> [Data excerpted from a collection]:

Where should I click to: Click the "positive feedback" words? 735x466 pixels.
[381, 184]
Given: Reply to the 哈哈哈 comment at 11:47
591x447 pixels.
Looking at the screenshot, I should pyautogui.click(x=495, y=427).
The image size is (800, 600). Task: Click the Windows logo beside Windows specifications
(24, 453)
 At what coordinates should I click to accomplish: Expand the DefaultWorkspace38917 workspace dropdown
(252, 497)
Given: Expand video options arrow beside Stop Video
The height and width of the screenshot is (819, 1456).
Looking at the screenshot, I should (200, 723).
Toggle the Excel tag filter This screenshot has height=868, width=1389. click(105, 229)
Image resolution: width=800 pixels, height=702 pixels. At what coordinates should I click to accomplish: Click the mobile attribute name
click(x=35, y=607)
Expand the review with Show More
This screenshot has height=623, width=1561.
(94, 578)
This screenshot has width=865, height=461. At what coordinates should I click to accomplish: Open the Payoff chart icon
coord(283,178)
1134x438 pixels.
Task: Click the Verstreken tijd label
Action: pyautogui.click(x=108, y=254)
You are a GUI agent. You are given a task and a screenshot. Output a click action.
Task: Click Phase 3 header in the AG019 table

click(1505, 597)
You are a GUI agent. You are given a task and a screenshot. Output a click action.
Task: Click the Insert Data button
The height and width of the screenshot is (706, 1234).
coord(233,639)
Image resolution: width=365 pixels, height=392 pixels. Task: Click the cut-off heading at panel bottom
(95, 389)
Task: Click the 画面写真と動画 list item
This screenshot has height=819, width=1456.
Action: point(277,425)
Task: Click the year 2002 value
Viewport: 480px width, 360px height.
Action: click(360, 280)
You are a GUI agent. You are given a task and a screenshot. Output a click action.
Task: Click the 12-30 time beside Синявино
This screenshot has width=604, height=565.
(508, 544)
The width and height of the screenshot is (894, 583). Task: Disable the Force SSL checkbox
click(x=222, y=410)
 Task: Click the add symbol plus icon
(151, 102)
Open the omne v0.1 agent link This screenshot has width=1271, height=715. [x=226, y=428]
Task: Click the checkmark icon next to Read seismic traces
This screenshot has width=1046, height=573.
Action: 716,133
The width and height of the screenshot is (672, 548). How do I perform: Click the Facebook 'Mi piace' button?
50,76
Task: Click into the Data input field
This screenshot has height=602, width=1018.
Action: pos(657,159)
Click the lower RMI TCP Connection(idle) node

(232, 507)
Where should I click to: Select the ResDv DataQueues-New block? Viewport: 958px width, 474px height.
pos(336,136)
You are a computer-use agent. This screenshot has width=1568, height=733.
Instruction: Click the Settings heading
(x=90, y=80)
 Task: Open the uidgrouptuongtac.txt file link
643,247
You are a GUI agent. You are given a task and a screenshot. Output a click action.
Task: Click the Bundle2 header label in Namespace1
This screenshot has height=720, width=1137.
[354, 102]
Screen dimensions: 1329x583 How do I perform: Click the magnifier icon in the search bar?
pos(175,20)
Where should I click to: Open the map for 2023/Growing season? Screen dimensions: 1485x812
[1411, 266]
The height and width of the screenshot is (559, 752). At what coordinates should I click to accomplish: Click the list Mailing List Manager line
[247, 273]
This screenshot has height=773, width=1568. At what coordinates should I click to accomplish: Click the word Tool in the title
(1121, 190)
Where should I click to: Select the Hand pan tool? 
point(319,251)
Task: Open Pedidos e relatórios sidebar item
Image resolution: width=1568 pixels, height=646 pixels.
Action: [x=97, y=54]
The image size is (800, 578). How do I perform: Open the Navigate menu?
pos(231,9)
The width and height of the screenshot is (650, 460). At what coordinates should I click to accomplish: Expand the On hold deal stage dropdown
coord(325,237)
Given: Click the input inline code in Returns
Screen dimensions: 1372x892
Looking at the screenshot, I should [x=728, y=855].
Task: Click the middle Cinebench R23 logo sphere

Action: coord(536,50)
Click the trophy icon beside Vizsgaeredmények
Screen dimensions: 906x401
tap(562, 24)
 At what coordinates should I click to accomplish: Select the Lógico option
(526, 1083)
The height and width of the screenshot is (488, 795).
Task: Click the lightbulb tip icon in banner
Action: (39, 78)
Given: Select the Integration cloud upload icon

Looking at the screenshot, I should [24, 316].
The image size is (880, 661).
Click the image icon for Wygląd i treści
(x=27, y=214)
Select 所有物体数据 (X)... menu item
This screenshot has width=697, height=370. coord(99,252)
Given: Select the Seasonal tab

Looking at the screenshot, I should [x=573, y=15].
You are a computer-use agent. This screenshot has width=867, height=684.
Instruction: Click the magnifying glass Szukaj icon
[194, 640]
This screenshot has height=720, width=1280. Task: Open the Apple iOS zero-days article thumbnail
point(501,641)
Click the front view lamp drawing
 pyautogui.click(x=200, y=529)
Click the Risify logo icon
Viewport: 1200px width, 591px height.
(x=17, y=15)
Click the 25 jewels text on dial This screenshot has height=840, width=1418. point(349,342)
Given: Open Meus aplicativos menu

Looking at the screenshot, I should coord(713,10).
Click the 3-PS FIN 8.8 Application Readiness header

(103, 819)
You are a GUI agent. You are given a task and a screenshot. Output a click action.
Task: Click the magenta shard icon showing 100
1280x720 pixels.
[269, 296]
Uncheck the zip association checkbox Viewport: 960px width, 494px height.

> [Written instruction]: Reproduce the data above, swapping every occurrence of "GUI agent" for "interface agent" and leaving everything else unchanged.

> [Reply]:
Where should I click to: Click the "positive feedback" words? 735x466 pixels.
[381, 184]
Given: Reply to the 哈哈哈 comment at 11:47
591x447 pixels.
Looking at the screenshot, I should pyautogui.click(x=495, y=427).
The image size is (800, 600). Task: Click the Windows logo beside Windows specifications
(24, 453)
 At what coordinates should I click to accomplish: Expand the DefaultWorkspace38917 workspace dropdown
(252, 497)
Given: Expand video options arrow beside Stop Video
The height and width of the screenshot is (819, 1456).
Looking at the screenshot, I should (200, 723).
Toggle the Excel tag filter This screenshot has height=868, width=1389. click(105, 229)
Image resolution: width=800 pixels, height=702 pixels. At what coordinates should I click to accomplish: Click the mobile attribute name
click(x=35, y=607)
Expand the review with Show More
This screenshot has height=623, width=1561.
(94, 578)
This screenshot has width=865, height=461. At what coordinates should I click to accomplish: Open the Payoff chart icon
coord(283,178)
1134x438 pixels.
Task: Click the Verstreken tijd label
Action: pyautogui.click(x=108, y=254)
You are a interface agent. You are given a task and a screenshot. Output a click action.
Task: Click Phase 3 header in the AG019 table

click(1505, 597)
You are a interface agent. You are given a task and a screenshot. Output a click action.
Task: Click the Insert Data button
The height and width of the screenshot is (706, 1234).
coord(233,639)
Image resolution: width=365 pixels, height=392 pixels. Task: Click the cut-off heading at panel bottom
(95, 389)
Task: Click the 画面写真と動画 list item
This screenshot has height=819, width=1456.
Action: point(277,425)
Task: Click the year 2002 value
Viewport: 480px width, 360px height.
Action: click(360, 280)
You are a interface agent. You are given a task and a screenshot. Output a click action.
Task: Click the 12-30 time beside Синявино
This screenshot has width=604, height=565.
(508, 544)
The width and height of the screenshot is (894, 583). Task: Disable the Force SSL checkbox
click(x=222, y=410)
 Task: Click the add symbol plus icon
(151, 102)
Open the omne v0.1 agent link This screenshot has width=1271, height=715. [x=226, y=428]
Task: Click the checkmark icon next to Read seismic traces
This screenshot has width=1046, height=573.
Action: 716,133
The width and height of the screenshot is (672, 548). How do I perform: Click the Facebook 'Mi piace' button?
50,76
Task: Click into the Data input field
This screenshot has height=602, width=1018.
Action: pos(657,159)
Click the lower RMI TCP Connection(idle) node

(232, 507)
Where should I click to: Select the ResDv DataQueues-New block? Viewport: 958px width, 474px height.
pos(336,136)
You are a computer-use agent. This screenshot has width=1568, height=733.
Instruction: Click the Settings heading
(x=90, y=80)
 Task: Open the uidgrouptuongtac.txt file link
643,247
You are a interface agent. You are given a task and a screenshot. Output a click action.
Task: Click the Bundle2 header label in Namespace1
This screenshot has height=720, width=1137.
[354, 102]
Screen dimensions: 1329x583 How do I perform: Click the magnifier icon in the search bar?
pos(175,20)
Where should I click to: Open the map for 2023/Growing season? Screen dimensions: 1485x812
[1411, 266]
The height and width of the screenshot is (559, 752). At what coordinates should I click to accomplish: Click the list Mailing List Manager line
[247, 273]
This screenshot has height=773, width=1568. At what coordinates should I click to accomplish: Click the word Tool in the title
(1121, 190)
Where should I click to: Select the Hand pan tool? 
point(319,251)
Task: Open Pedidos e relatórios sidebar item
Image resolution: width=1568 pixels, height=646 pixels.
Action: [x=97, y=54]
The image size is (800, 578). How do I perform: Open the Navigate menu?
pos(231,9)
The width and height of the screenshot is (650, 460). At what coordinates should I click to accomplish: Expand the On hold deal stage dropdown
coord(325,237)
Given: Click the input inline code in Returns
Screen dimensions: 1372x892
Looking at the screenshot, I should [x=728, y=855].
Task: Click the middle Cinebench R23 logo sphere

Action: coord(536,50)
Click the trophy icon beside Vizsgaeredmények
Screen dimensions: 906x401
tap(562, 24)
 At what coordinates should I click to accomplish: Select the Lógico option
(526, 1083)
The height and width of the screenshot is (488, 795).
Task: Click the lightbulb tip icon in banner
Action: (39, 78)
Given: Select the Integration cloud upload icon

Looking at the screenshot, I should [24, 316].
The image size is (880, 661).
Click the image icon for Wygląd i treści
(x=27, y=214)
Select 所有物体数据 (X)... menu item
This screenshot has width=697, height=370. coord(99,252)
Given: Select the Seasonal tab

Looking at the screenshot, I should [x=573, y=15].
You are a computer-use agent. This screenshot has width=867, height=684.
Instruction: Click the magnifying glass Szukaj icon
[194, 640]
This screenshot has height=720, width=1280. Task: Open the Apple iOS zero-days article thumbnail
point(501,641)
Click the front view lamp drawing
 pyautogui.click(x=200, y=529)
Click the Risify logo icon
Viewport: 1200px width, 591px height.
(x=17, y=15)
Click the 25 jewels text on dial This screenshot has height=840, width=1418. point(349,342)
Given: Open Meus aplicativos menu

Looking at the screenshot, I should coord(713,10).
Click the 3-PS FIN 8.8 Application Readiness header

(103, 819)
You are a interface agent. You are given a task and a screenshot. Output a click action.
Task: Click the magenta shard icon showing 100
1280x720 pixels.
[269, 296]
Uncheck the zip association checkbox Viewport: 960px width, 494px height.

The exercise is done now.